Umberto Bottazzi, I pavoni
Autore: 

Umberto Bottazzi

Anno: 
1912
Materia e tecnica: 
Vetro antico di Germania, soffiato a bocca, colorato in pasta, placcato; vetri opalescenti tedeschi di vari colori; inserti di gemme ovali e tonde di vetro antico opalescente.

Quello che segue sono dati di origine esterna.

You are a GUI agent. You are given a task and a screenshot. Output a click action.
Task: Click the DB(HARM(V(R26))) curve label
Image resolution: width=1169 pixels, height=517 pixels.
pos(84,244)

Legatura con tessitura a piombo di vario spessore, totalmente sustagnata
Provenienza: 
Collezione Paschetto, Torre Pellice
Inventario: 
M CC 20

La lunetta, eseguita da Cesare Picchiarini per la prima edizione della Mostra della Vetrata Artistica tenutasi nel 1912 a Roma, riscosse, proprio in quell’occasione, gli elogi della critica che ne mise in luce la perfetta fusione raggiunta tra le qualità cromatiche e l’equilibrio della composizione. L’accorta scelta delle paste vitree e dei vetri cabochons utilizzati dall’artista, concorrono a rendere ancor più preziosa l’opera, solidamente strutturata secondo un’impostazione speculare, in cui i due gruppi di tre pavoni affrontati sono separati da un grande vaso di cardi, da cui si sviluppano racemi a spirale.
L’opera, acquistata sul mercato antiquario, era considerata dispersa, e solo di recente è stata individuata.
Si tratta di una delle più belle e complesse creazioni nel campo della vetrata, ottenuta con vetri policromi, legati a piombo, dalle brillanti sfumature del verde, del blu e del giallo, a comporre un intricato disegno.
Arricchiscono la composizione numerose gemme e cabochons multicolori, mentre i minuti tasselli in vetro legati a piombo testimoniano la perizia tecnica del Laboratorio Picchiarini.

Opere della sala

La sala

Stanza dei ciclamini

La stanza è così chiamata per il bel pavimento in marmette di graniglia di cemento con disegni di ciclamini, ideato da Umberto Bottazzi e realizzato dalla ditta Vianini.
Si tratta di un ambiente usato come stanza per gli ospiti, non ha quindi particolari elementi di decoro.